City Rail, under its assorted logos and names under a string of Labor and Liberal premiers, has never completed a single rail project in full. It can’t even make the pitifully antiquated system it has today work with any semblance of efficiency. Nor the buses, or ferries, or their ticketing systems.
And Morris Iemma somehow expects people will elect John Watkins on the back of a promise to built a much needed metro system more than 10 times larger by any measure than the one it abjectly fails to run today.
The highlights of this grotesque and entrenched culture of total dysfunctionality in public transport include:-
The Chatswood to Parramatta line which supposed to open next December. It will open, perhaps even a few months early, but will only go as far as Epping, which is barely half way, even though most of the final stretch to Parramatta has already existed for decades as a little used surface line.
The stations are gorgeous, glittering neo modern masterpieces except for one problem: the tunnels that link them are so steep where they pass under the Lane Cove river that half the rolling stock in the suburban fleet can’t get up the grades without an unacceptable risk of bursting into flames from overheated motors.
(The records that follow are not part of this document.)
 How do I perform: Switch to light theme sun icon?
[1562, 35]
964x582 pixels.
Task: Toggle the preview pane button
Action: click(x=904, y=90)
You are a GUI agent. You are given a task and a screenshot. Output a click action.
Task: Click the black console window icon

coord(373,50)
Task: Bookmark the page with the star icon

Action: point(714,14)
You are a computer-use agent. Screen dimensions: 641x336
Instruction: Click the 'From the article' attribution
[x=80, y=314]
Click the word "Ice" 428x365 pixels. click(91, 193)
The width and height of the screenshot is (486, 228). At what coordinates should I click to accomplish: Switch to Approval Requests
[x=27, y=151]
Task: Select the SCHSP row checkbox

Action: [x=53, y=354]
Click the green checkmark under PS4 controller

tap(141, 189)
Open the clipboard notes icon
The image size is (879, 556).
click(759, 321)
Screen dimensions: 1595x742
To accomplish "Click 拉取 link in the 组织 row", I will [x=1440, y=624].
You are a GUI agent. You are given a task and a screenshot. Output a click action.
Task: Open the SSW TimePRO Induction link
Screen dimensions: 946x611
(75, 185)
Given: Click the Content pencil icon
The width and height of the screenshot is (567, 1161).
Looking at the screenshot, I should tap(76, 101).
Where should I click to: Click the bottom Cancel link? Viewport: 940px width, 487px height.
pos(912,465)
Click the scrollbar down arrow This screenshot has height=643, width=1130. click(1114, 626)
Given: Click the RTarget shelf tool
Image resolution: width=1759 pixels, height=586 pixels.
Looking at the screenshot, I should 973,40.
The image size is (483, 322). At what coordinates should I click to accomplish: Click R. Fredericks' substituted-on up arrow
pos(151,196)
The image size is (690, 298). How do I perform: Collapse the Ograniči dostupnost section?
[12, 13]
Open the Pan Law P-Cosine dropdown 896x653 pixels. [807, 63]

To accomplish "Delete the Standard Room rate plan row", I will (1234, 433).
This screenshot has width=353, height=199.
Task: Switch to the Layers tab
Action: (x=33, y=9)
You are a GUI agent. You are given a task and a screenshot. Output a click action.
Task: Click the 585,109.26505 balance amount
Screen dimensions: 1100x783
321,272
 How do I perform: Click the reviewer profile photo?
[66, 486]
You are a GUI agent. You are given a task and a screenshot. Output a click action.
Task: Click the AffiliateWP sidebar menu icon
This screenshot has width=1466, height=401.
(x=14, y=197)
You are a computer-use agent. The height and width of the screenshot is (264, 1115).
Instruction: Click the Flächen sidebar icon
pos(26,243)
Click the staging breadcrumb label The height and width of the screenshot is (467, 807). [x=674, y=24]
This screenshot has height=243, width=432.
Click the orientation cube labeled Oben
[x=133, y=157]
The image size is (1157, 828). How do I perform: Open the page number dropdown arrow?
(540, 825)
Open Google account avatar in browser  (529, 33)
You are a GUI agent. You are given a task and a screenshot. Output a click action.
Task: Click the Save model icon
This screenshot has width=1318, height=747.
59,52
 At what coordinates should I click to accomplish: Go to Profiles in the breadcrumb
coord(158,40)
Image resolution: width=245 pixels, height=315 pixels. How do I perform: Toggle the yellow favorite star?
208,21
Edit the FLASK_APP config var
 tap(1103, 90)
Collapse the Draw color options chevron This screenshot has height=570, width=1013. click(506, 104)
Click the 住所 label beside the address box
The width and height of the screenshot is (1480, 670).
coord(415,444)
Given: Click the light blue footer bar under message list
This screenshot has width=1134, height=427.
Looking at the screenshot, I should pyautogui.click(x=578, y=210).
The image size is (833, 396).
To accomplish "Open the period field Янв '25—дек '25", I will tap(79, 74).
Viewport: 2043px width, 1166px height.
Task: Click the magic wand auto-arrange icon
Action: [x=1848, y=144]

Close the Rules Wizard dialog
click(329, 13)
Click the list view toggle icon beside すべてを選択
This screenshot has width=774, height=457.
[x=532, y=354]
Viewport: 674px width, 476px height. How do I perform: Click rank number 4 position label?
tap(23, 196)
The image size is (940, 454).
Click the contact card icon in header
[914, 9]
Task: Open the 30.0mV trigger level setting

The airport line which opened in 2000 went broke and has only recently found a new buyer. It is almost totally useless or uneconomic depending on where you set out from or if you try to board it with bulky luggage or if two travellers share a taxi.
The eastern suburbs line which was fitfully built between 1926 and its final completion in 1979 only goes as far as Bondi Junction, on the edge of the eastern suburbs.
Hundreds of buses cram the roads between Central and the University of NSW each day because the station that would have seen thousands of students complete their journeys in minutes was never built.
Even a minor extension to Bondi beach was canceled because residents led by actor Michael Caton, objected that it would be too successful in transporting the public to ‘their’ beach.
So much for ‘public’ transport.
And despite years of pledges and the waste of tens of millions of dollars, the city’s public transport system has failed to master the stored value ticketing technology most of the world has been using on a large scale since at least 1974.
If today’s trains could be made to work, the metro plan might lurch toward borderline credibility. Trouble is, that Iemma and Watkins think they are working, and every person using them knows they are in the hands of fools and liars.